In studies in mice, the researchers showed that the drug, which they named abaucin, could treat wound infections caused by A. baumannii. They also showed, in lab tests, that it works against a variety of drug-resistant A. baumannii strains isolated from human patients.
Further experiments revealed that the drug kills cells by interfering with a process known as lipoprotein trafficking, which cells use to transport proteins from the interior of the cell to the cell envelope.
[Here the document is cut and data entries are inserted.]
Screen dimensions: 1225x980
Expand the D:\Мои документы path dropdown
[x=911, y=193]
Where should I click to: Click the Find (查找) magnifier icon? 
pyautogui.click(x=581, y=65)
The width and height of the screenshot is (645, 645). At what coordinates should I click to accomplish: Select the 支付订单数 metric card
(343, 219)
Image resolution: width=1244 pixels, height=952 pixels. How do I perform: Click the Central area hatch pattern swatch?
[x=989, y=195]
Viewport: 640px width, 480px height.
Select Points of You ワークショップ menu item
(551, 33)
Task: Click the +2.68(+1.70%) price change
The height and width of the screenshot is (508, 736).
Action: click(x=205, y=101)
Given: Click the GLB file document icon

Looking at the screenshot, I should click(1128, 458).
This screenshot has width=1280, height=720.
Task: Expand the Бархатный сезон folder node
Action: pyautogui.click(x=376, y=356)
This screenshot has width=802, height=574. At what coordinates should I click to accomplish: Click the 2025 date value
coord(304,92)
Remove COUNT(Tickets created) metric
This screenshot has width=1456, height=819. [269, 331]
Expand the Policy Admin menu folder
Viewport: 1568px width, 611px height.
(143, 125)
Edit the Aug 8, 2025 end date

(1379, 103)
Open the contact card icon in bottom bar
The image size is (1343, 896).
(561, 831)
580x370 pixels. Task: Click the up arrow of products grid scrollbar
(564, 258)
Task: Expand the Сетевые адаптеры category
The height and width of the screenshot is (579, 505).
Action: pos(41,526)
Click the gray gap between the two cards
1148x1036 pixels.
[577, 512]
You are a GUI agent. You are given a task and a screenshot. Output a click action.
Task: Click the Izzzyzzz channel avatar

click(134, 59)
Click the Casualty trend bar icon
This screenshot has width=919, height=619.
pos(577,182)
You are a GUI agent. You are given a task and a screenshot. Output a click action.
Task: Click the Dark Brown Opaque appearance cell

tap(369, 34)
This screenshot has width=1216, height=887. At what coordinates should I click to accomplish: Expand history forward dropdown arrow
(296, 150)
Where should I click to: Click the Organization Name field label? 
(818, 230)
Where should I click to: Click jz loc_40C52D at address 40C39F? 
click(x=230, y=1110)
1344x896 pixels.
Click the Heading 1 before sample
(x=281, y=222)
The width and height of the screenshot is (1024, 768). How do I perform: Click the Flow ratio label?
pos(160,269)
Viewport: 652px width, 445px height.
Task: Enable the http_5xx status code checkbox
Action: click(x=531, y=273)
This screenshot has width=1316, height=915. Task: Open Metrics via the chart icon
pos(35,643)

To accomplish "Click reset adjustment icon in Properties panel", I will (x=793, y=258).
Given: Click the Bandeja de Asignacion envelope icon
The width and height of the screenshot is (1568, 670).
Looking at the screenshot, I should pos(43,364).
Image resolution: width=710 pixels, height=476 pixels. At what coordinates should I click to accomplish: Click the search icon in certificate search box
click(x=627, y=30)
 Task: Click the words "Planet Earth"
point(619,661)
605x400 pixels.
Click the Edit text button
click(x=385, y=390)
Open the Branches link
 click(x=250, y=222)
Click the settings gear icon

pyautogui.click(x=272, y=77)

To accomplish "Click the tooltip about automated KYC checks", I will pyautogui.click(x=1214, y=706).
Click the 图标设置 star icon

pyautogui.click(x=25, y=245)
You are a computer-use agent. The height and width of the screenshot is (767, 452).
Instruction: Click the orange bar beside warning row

Specifically, the drug appears to inhibit LolE, a protein involved in this process.
All Gram-negative bacteria express this enzyme, so the researchers were surprised to find that abaucin is so selective in targeting A. baumannii. They hypothesize that slight differences in how A. baumannii performs this task might account for the drug’s selectivity.
“We haven’t finalized the experimental data acquisition yet, but we think it’s because A. baumannii does lipoprotein trafficking a little bit differently than other Gram-negative species. We believe that’s why we’re getting this narrow spectrum activity,” Stokes says.
Stokes’ lab is now working with other researchers at McMaster to optimize the medicinal properties of the compound, in hopes of developing it for eventual use in patients.
The researchers also plan to use their modeling approach to identify potential antibiotics for other types of drug-resistant infections, including those caused by Staphylococcus aureus and Pseudomonas aeruginosa.